Today I’m revealing the cover and description of the fifth and final book in the Pagano Brothers series. Things Impossible features Alex Di Pietro and Lia Pagano. Alex is the young man who made an appearance in Hidden Worthiness, suspected of treason until he withstood Angie’s “pressure” and was cleared. Lia is Nick’s second daughter.
Now Alex is Lia’s bodyguard.
Things Impossible is a little bit different from the other books in the series in that there is a third POV: Nick Pagano.
Including Nick’s POV here felt right for several reasons. First, this is a romance between Nick’s daughter and her bodyguard, so the don factors into their relationship in myriad ways. (For one thing, you can imagine Nick’s feelings about this relationship … ahem.) Second, Nick’s civil war is going on, and his POV was crucial there, especially since Alex is young and too low in the hierarchy to have a lot of high-level insights. Third, well, things happen in the story that are best seen and understood through Nick’s POV.
And finally, I just missed him. I wanted to be back in his head here at the end of the Pagano Brothers series (and likely the entire Pagano family saga). I wanted to know his thoughts and feelings about where he’s arrived, what he’s built, the family he and Bev made. I wanted to see him be a father to grown and nearly grown children, and a husband to a woman he’s loved for decades.
I just missed him.
Based on what I hear from readers, I don’t think I’m alone in that. So if you’ve missed Nick, too, you get a chance to spend some time in his head again, and see him grapple with a love between his daughter and the bodyguard he trusted to protect her–and all the other consequences of the world he’s built.
All the books in the Pagano Brothers series have epigraphs taken from Shakespeare’s Julius Caesar. The epigraph for Things Impossible is:
“Now bid me run,
And I will strive with things impossible.”
The release date for Things Impossible is Saturday, 4 July. A preorder will be available 13 June.
Here’s the description:
Alex Di Pietro started working for the Pagano Brothers in high school, to help his mom with the bills after his dad skipped out. Several years later, he’s still a lowly associate, too young to make his bones. However, because he looks the part, he’s been given the job of guarding one of Don Nick Pagano’s precious daughters while she’s at college.

*****

Exercises.
[1] Do these statements agree with the announcement: (a) Things Impossible is the last book in the Pagano Brothers series, (b) Lia is Nick's eldest daughter, (c) the preorder opens on 4 July? Give yes or no for each, quoting the words that settle it.
[2] Echo everything in the announcement from "Today I’m revealing" down to "POV: Nick Pagano.", word for word.
Answer using only the announcement.

Data section.

*****

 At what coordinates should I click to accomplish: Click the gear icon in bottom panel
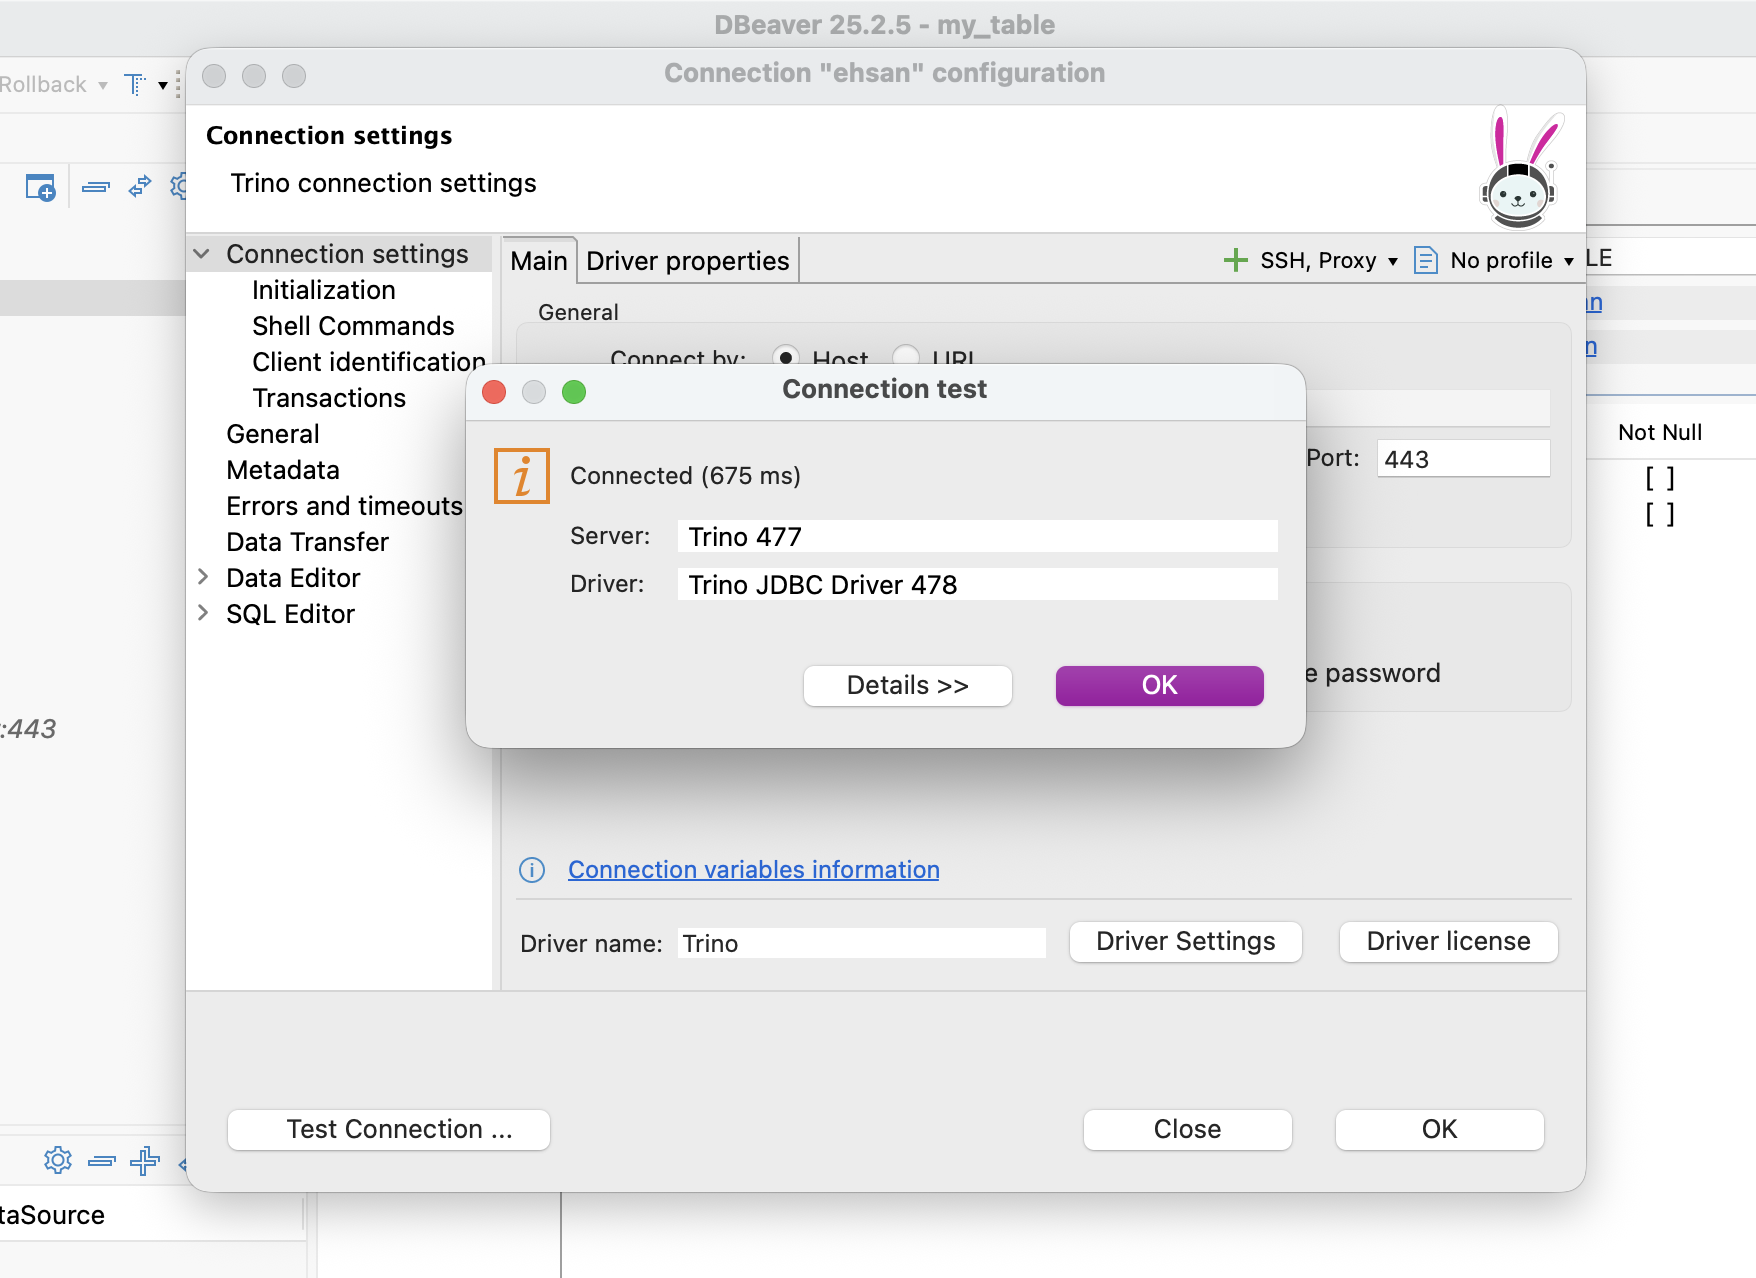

*****

Replies.
[1]
(a) Yes: "the fifth and final book in the Pagano Brothers series"
(b) No: "Lia is Nick’s second daughter."
(c) No: "A preorder will be available 13 June."

[2]
Today I’m revealing the cover and description of the fifth and final book in the Pagano Brothers series. Things Impossible features Alex Di Pietro and Lia Pagano. Alex is the young man who made an appearance in Hidden Worthiness, suspected of treason until he withstood Angie’s “pressure” and was cleared. Lia is Nick’s second daughter.
Now Alex is Lia’s bodyguard.
Things Impossible is a little bit different from the other books in the series in that there is a third POV: Nick Pagano.